Work order
All entries shown below must be given again word for word.

[Stored items]
*** Block opens ***

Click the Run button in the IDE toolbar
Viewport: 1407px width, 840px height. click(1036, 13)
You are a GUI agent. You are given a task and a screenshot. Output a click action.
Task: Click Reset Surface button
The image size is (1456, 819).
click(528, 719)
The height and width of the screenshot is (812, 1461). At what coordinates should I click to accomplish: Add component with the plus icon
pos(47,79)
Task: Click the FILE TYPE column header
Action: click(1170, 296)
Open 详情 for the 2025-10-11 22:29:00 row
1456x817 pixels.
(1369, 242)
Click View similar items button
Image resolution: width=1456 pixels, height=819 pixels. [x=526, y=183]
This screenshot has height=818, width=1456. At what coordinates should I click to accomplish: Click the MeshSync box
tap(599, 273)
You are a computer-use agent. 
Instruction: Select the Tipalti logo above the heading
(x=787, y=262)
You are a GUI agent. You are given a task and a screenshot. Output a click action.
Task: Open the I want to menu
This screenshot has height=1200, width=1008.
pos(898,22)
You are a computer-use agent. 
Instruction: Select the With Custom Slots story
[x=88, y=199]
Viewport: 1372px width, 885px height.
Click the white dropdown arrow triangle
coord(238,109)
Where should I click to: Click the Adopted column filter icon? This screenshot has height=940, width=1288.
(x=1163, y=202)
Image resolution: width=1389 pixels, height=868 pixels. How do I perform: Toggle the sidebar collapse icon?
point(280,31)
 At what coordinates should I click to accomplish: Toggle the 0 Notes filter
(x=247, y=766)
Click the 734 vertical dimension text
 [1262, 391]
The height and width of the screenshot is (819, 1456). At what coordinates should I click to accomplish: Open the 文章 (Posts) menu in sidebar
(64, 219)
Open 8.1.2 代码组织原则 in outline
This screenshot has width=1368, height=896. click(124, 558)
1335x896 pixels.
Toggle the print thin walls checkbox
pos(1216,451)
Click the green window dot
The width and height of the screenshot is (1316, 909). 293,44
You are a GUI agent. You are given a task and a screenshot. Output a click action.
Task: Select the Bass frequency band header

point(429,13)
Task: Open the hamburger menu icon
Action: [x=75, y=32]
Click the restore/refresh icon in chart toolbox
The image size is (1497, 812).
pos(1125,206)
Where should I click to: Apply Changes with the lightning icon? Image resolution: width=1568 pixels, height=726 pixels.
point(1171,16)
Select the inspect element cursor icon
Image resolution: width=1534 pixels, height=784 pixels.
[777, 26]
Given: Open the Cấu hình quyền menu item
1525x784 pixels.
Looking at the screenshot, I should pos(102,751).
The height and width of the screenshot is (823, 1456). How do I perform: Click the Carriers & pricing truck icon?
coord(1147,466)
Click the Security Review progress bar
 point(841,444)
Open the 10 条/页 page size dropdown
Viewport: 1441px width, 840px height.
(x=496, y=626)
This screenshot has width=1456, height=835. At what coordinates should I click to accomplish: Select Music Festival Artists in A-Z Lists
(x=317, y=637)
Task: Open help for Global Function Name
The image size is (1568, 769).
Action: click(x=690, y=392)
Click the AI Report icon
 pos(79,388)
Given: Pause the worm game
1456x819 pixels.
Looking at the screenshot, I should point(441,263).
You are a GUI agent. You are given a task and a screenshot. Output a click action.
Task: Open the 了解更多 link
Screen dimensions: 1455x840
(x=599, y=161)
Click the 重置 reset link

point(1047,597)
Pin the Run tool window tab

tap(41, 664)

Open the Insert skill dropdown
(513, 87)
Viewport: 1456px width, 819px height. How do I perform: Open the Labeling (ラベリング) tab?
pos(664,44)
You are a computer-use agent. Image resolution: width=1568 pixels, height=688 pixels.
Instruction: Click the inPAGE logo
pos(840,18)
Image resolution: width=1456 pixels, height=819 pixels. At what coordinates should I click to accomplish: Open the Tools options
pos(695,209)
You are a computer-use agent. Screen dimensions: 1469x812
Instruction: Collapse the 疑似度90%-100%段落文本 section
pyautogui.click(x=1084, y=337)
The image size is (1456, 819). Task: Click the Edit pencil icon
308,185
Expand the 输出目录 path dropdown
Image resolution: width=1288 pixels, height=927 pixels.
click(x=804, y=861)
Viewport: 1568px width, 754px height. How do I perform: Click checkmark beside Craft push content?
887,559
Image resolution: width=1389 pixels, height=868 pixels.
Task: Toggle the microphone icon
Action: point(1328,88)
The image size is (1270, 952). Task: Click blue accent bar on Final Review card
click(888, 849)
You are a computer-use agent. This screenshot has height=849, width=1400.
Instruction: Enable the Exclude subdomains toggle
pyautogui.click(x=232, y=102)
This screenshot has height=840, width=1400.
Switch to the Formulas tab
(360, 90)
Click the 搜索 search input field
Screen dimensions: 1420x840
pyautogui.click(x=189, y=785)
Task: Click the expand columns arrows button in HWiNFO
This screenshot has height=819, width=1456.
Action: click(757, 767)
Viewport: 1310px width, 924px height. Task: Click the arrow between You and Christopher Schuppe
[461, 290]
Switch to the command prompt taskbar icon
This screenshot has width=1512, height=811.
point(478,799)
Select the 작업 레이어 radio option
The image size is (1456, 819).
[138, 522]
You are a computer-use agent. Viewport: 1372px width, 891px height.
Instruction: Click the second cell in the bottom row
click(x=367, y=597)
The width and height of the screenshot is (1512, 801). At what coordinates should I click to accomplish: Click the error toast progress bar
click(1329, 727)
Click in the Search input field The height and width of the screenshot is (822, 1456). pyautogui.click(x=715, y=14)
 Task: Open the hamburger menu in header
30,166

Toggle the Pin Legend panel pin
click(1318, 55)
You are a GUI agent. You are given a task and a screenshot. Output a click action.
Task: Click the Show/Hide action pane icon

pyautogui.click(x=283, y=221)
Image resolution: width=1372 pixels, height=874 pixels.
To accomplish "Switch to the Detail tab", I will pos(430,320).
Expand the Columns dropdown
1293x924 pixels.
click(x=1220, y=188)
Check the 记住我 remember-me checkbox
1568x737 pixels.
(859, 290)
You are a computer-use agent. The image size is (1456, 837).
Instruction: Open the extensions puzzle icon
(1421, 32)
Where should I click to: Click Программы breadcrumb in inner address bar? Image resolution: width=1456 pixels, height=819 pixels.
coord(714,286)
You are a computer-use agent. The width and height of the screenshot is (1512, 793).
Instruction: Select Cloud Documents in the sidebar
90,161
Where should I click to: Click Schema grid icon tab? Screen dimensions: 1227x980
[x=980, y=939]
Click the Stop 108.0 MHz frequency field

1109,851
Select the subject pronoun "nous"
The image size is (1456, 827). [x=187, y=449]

*** Block closes ***

Output for this task
Click the Run button in the IDE toolbar
Viewport: 1407px width, 840px height. click(1036, 13)
You are a GUI agent. You are given a task and a screenshot. Output a click action.
Task: Click Reset Surface button
The image size is (1456, 819).
click(528, 719)
The height and width of the screenshot is (812, 1461). At what coordinates should I click to accomplish: Add component with the plus icon
pos(47,79)
Task: Click the FILE TYPE column header
Action: click(1170, 296)
Open 详情 for the 2025-10-11 22:29:00 row
1456x817 pixels.
(1369, 242)
Click View similar items button
Image resolution: width=1456 pixels, height=819 pixels. [x=526, y=183]
This screenshot has height=818, width=1456. At what coordinates should I click to accomplish: Click the MeshSync box
tap(599, 273)
You are a computer-use agent. 
Instruction: Select the Tipalti logo above the heading
(x=787, y=262)
You are a GUI agent. You are given a task and a screenshot. Output a click action.
Task: Open the I want to menu
This screenshot has height=1200, width=1008.
pos(898,22)
You are a computer-use agent. 
Instruction: Select the With Custom Slots story
[x=88, y=199]
Viewport: 1372px width, 885px height.
Click the white dropdown arrow triangle
coord(238,109)
Where should I click to: Click the Adopted column filter icon? This screenshot has height=940, width=1288.
(x=1163, y=202)
Image resolution: width=1389 pixels, height=868 pixels. How do I perform: Toggle the sidebar collapse icon?
point(280,31)
 At what coordinates should I click to accomplish: Toggle the 0 Notes filter
(x=247, y=766)
Click the 734 vertical dimension text
 [1262, 391]
The height and width of the screenshot is (819, 1456). At what coordinates should I click to accomplish: Open the 文章 (Posts) menu in sidebar
(64, 219)
Open 8.1.2 代码组织原则 in outline
This screenshot has width=1368, height=896. click(124, 558)
1335x896 pixels.
Toggle the print thin walls checkbox
pos(1216,451)
Click the green window dot
The width and height of the screenshot is (1316, 909). 293,44
You are a GUI agent. You are given a task and a screenshot. Output a click action.
Task: Select the Bass frequency band header

point(429,13)
Task: Open the hamburger menu icon
Action: [x=75, y=32]
Click the restore/refresh icon in chart toolbox
The image size is (1497, 812).
pos(1125,206)
Where should I click to: Apply Changes with the lightning icon? Image resolution: width=1568 pixels, height=726 pixels.
point(1171,16)
Select the inspect element cursor icon
Image resolution: width=1534 pixels, height=784 pixels.
[777, 26]
Given: Open the Cấu hình quyền menu item
1525x784 pixels.
Looking at the screenshot, I should pos(102,751).
The height and width of the screenshot is (823, 1456). How do I perform: Click the Carriers & pricing truck icon?
coord(1147,466)
Click the Security Review progress bar
 point(841,444)
Open the 10 条/页 page size dropdown
Viewport: 1441px width, 840px height.
(x=496, y=626)
This screenshot has width=1456, height=835. At what coordinates should I click to accomplish: Select Music Festival Artists in A-Z Lists
(x=317, y=637)
Task: Open help for Global Function Name
The image size is (1568, 769).
Action: click(x=690, y=392)
Click the AI Report icon
 pos(79,388)
Given: Pause the worm game
1456x819 pixels.
Looking at the screenshot, I should point(441,263).
You are a GUI agent. You are given a task and a screenshot. Output a click action.
Task: Open the 了解更多 link
Screen dimensions: 1455x840
(x=599, y=161)
Click the 重置 reset link

point(1047,597)
Pin the Run tool window tab

tap(41, 664)

Open the Insert skill dropdown
(513, 87)
Viewport: 1456px width, 819px height. How do I perform: Open the Labeling (ラベリング) tab?
pos(664,44)
You are a computer-use agent. Image resolution: width=1568 pixels, height=688 pixels.
Instruction: Click the inPAGE logo
pos(840,18)
Image resolution: width=1456 pixels, height=819 pixels. At what coordinates should I click to accomplish: Open the Tools options
pos(695,209)
You are a computer-use agent. Screen dimensions: 1469x812
Instruction: Collapse the 疑似度90%-100%段落文本 section
pyautogui.click(x=1084, y=337)
The image size is (1456, 819). Task: Click the Edit pencil icon
308,185
Expand the 输出目录 path dropdown
Image resolution: width=1288 pixels, height=927 pixels.
click(x=804, y=861)
Viewport: 1568px width, 754px height. How do I perform: Click checkmark beside Craft push content?
887,559
Image resolution: width=1389 pixels, height=868 pixels.
Task: Toggle the microphone icon
Action: point(1328,88)
The image size is (1270, 952). Task: Click blue accent bar on Final Review card
click(888, 849)
You are a computer-use agent. This screenshot has height=849, width=1400.
Instruction: Enable the Exclude subdomains toggle
pyautogui.click(x=232, y=102)
This screenshot has height=840, width=1400.
Switch to the Formulas tab
(360, 90)
Click the 搜索 search input field
Screen dimensions: 1420x840
pyautogui.click(x=189, y=785)
Task: Click the expand columns arrows button in HWiNFO
This screenshot has height=819, width=1456.
Action: click(757, 767)
Viewport: 1310px width, 924px height. Task: Click the arrow between You and Christopher Schuppe
[461, 290]
Switch to the command prompt taskbar icon
This screenshot has width=1512, height=811.
point(478,799)
Select the 작업 레이어 radio option
The image size is (1456, 819).
[138, 522]
You are a computer-use agent. Viewport: 1372px width, 891px height.
Instruction: Click the second cell in the bottom row
click(x=367, y=597)
The width and height of the screenshot is (1512, 801). At what coordinates should I click to accomplish: Click the error toast progress bar
click(1329, 727)
Click in the Search input field The height and width of the screenshot is (822, 1456). pyautogui.click(x=715, y=14)
 Task: Open the hamburger menu in header
30,166

Toggle the Pin Legend panel pin
click(1318, 55)
You are a GUI agent. You are given a task and a screenshot. Output a click action.
Task: Click the Show/Hide action pane icon

pyautogui.click(x=283, y=221)
Image resolution: width=1372 pixels, height=874 pixels.
To accomplish "Switch to the Detail tab", I will pos(430,320).
Expand the Columns dropdown
1293x924 pixels.
click(x=1220, y=188)
Check the 记住我 remember-me checkbox
1568x737 pixels.
(859, 290)
You are a computer-use agent. The image size is (1456, 837).
Instruction: Open the extensions puzzle icon
(1421, 32)
Where should I click to: Click Программы breadcrumb in inner address bar? Image resolution: width=1456 pixels, height=819 pixels.
coord(714,286)
You are a computer-use agent. The width and height of the screenshot is (1512, 793).
Instruction: Select Cloud Documents in the sidebar
90,161
Where should I click to: Click Schema grid icon tab? Screen dimensions: 1227x980
[x=980, y=939]
Click the Stop 108.0 MHz frequency field

1109,851
Select the subject pronoun "nous"
The image size is (1456, 827). [x=187, y=449]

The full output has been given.